A long time ago, when she still had time for such trivial whimsies, she would gaze up into the sky at the mountainous clouds, majestic and imposing, spiraling high into the heavens, and dream of flying. She would sweep her hands through the air and pretend her fingers were running through the damp swirls of white and gray, and she would close her eyes and feel it, wet and creamy like milk, whipped to a froth, or cool and dusty, fine grained sand between her fingers. She lived in those clouds, far away from the echoing quiet of her world and the empty, dark hallways of her home.

But that was when she was very young, before her whole purpose turned from quieting the rumbling of her stomach, to fighting, and (most importantly) winning. And she dreamed of death and blood on her fingertips, a bright, bright red fading to a dingy brown as it dried in the beds of her nails. (And they weren't nightmares.) A determination burned behind her eyes, hotter than the fires of hell, and any that clouds swept past her gaze dispersed in the dry heat.

And for a long time she was angry. An undefinable, indescribable anger that would sneak up and wrap it arms around her throat and choke her until she awoke in the middle of the night, drenched in sweat and shivering. And one day, out of the blue, she realized that the loneliness had caught her again, and she gripped the knife she always kept by her side so tightly that her skin ripped with a smooth, slow delicacy. And yet it didn't hurt half so much as the pain in her chest as she realized that fighting wasn't enough.

So she tried to smile, to hide her weapons behind her back,and not imagine throwing each one at them, and not see her toys wedged deep into their flesh with perfect clarity in the recesses of her mind.

But still they skirted around her, the orphan with knives always clenched in her fists, and mouth always turned into a half hearted smile... Except for the two boys, the quiet one and the loud, who ignored her and smiled back, respectively.

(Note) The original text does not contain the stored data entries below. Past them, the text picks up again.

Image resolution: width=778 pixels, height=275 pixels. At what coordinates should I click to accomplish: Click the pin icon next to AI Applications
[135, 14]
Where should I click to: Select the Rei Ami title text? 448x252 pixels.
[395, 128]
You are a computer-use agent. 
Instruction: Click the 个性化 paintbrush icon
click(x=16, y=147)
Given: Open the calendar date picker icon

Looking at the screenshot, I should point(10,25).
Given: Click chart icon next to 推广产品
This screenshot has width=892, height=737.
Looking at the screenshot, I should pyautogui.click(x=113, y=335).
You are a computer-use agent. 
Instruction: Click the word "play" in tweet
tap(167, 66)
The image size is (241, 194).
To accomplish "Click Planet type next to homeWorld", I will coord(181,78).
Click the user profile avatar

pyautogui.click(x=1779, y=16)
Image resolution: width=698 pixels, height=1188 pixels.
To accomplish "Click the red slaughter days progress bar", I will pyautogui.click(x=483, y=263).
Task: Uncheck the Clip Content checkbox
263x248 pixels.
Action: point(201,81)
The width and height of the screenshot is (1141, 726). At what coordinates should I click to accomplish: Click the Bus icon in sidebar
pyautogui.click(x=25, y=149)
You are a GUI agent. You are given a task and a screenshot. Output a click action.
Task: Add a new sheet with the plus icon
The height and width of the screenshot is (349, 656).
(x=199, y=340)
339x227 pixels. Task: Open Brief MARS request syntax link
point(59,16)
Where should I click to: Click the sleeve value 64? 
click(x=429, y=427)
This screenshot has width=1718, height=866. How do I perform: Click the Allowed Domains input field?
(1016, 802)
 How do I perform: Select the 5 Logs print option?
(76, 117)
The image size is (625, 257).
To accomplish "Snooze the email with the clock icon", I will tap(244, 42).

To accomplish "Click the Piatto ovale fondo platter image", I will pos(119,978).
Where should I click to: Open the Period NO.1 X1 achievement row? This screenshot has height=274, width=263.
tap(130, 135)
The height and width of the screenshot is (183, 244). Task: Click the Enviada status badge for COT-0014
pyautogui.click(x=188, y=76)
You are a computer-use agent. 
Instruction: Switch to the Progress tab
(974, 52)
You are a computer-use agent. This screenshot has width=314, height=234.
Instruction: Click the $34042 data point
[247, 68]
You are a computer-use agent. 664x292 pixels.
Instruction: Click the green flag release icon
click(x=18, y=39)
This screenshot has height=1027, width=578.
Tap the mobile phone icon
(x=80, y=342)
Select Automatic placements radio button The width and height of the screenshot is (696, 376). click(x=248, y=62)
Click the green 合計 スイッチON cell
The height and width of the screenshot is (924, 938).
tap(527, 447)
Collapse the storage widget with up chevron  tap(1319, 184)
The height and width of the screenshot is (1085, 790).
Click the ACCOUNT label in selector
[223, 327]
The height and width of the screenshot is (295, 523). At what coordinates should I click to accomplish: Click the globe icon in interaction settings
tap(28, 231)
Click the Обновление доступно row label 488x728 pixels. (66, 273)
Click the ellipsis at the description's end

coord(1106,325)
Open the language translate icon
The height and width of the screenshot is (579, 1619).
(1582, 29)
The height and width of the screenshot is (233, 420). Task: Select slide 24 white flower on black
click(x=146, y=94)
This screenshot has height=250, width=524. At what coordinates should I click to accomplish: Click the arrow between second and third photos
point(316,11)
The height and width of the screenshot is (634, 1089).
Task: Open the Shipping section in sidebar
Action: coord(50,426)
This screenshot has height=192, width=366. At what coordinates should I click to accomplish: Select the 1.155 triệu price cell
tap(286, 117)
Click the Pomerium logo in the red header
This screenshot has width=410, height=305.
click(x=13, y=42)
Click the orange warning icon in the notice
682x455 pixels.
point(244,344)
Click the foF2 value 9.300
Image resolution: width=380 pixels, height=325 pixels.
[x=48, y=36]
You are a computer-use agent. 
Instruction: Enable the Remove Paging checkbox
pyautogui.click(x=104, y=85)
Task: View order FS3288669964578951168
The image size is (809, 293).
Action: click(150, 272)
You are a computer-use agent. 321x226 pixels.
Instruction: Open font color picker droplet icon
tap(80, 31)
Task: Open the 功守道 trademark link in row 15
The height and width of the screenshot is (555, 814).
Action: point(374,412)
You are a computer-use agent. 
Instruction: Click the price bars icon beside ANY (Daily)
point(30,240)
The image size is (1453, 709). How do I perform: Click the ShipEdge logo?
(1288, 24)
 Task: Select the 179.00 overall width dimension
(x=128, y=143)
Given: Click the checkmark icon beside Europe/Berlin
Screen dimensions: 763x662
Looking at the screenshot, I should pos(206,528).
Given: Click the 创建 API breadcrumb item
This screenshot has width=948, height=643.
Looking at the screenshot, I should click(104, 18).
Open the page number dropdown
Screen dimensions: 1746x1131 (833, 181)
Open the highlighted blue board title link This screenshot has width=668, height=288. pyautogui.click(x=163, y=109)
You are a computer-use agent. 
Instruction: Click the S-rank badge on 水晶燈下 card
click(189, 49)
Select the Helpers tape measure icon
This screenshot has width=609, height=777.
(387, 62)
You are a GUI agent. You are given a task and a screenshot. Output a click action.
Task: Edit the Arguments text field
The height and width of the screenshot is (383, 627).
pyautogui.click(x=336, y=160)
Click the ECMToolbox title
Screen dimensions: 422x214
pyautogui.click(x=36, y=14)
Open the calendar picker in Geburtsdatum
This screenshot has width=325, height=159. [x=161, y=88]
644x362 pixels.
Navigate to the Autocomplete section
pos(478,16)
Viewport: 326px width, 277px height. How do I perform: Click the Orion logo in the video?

The loud one would clamp his hand around her shoulder and squeeze, and a warmth would flood through her, and she would be laughing, out of nowhere, a grin on her face that didn't hurt like the others, that didn't feel so wrong. And the quiet one would look into her eyes with a cold, dark will that calmed her nerves and hardened her resolve. And soon they were not the boys, they were her boys.

And her boys grew into men, strong, strong men, that ran, and leaped, and fought with her. And she grew from a girl, to something much more wise, that laughed that her childish dreams, and how they were oh, so frightening, all that time ago, and holds her weapons between her calloused fingers and sees what they are really for, and sees what she's really for. She is not so dependent on the kill now, to define her, to prove her worth (to prove her existence). Now she lives. With them.

And she jumps into the sky, feels the clouds brush past her skin, and it are just as she imagined. No. It (life) is so much better.